Canción sin confinar

Están cerradas las puertas

y las ventanas cerradas.

Lo cerrado siempre es falso.

Nada se cierra y se acaba.

¿Se cierra un año en un día?

¿Se cierra el verde o el agua?

¿Se cierra acaso un poema

tras su última palabra?

Lo cerrado es solo el miedo.

Aunque parezcan cerradas,

abiertas están, abiertas,

las puertas y las ventanas.

 

Madre

Tú no me dejes sólo, no me mandes
a la calle de noche a coger frío.
Déjame que me esconda en tu regazo
todavía.
No hay nada en un colegio
oscuro, en una iglesia, en un mercado
que valga un gramo de tu risa ingenua,
la que me acuna y alza, la que baila
como baila el papel un día de viento:
porque es así, porque no hay muros altos.

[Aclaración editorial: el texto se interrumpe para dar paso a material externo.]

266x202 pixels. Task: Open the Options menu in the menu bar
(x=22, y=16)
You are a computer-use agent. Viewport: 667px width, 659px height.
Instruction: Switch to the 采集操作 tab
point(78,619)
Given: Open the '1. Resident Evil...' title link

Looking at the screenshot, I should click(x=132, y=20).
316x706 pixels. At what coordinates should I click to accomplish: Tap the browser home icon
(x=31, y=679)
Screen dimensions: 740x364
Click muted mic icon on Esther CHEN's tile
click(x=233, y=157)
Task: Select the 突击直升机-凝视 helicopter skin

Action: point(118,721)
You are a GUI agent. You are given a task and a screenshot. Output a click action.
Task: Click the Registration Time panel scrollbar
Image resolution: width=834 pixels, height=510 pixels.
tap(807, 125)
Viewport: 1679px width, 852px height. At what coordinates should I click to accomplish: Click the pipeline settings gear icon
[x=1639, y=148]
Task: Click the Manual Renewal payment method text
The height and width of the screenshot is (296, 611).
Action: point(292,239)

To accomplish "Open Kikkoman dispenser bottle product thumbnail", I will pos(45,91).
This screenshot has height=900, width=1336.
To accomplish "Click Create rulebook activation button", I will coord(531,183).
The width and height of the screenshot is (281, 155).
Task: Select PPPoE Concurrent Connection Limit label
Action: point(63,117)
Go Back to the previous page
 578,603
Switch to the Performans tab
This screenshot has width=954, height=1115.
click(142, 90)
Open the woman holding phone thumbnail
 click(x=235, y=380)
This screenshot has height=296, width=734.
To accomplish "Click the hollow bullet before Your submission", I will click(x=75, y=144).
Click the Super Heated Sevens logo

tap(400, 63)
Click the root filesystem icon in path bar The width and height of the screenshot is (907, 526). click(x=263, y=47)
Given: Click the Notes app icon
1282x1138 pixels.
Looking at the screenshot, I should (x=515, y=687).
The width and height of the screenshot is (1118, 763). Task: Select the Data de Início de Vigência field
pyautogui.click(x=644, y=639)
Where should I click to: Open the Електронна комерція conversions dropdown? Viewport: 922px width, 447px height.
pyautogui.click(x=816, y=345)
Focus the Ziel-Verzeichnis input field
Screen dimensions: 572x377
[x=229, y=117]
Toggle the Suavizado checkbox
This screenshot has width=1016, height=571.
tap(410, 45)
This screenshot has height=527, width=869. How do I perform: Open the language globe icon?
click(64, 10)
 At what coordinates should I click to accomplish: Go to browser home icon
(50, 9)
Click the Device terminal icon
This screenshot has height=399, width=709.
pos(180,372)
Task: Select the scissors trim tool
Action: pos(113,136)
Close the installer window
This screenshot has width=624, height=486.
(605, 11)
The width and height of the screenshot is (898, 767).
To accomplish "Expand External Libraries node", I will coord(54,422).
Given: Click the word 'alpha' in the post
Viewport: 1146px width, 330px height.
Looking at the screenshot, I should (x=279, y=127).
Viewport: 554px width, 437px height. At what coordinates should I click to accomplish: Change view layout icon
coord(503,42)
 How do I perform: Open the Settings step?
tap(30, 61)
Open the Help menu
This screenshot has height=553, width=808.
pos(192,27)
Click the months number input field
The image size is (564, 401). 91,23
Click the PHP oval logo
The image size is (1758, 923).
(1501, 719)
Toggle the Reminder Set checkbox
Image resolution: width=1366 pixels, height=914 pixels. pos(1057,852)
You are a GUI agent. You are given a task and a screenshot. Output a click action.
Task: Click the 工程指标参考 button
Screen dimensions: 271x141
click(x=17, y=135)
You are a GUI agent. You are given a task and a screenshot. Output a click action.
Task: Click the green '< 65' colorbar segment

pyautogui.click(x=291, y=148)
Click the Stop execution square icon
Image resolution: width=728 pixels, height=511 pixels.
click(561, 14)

¿Quién va a lavar la sangre si nos dejas,
quién va a tentar la fiebre con la mano

de zurcir nuestros mitos?
Sólo un día,
sólo una noche más déjame al lado
de tu tañido limpio, del aroma
como a flor de geranio, y no te vayas.

¿Qué vas a hacer, cuando amanezcas otra,
con tu hijo más torpe, allí en la muerte,
donde ya sé que no se muere nunca?

               

De los álamos vengo

        Ya solo sé decir palabras sin sentido.

Ya solo sé decir:

panal, brote, vilano,

agua de abril, muero porque no muero.

Ya sólo sé decir lo que me pierde,

lo que me hiere

al borde del camino, entre la brisa

de esas hojas de un álamo.

Ya solo sé decir

lo que no sé decir:

cómo las mueve el aire.

 

Canción final

No la zarza o el muro;
el agua que resbala entre las manos.

No el junco o el guijarro
que se empeña en ser fondo;
el agua que resbala entre las manos.

Un leve despedirse
y un no quedarse en nada.

Ser sólo fuga.
No la zarza,
no el muro,
no el junco,
no el guijarro;

el agua,
la textura del agua,
el agua que resbala entre las manos.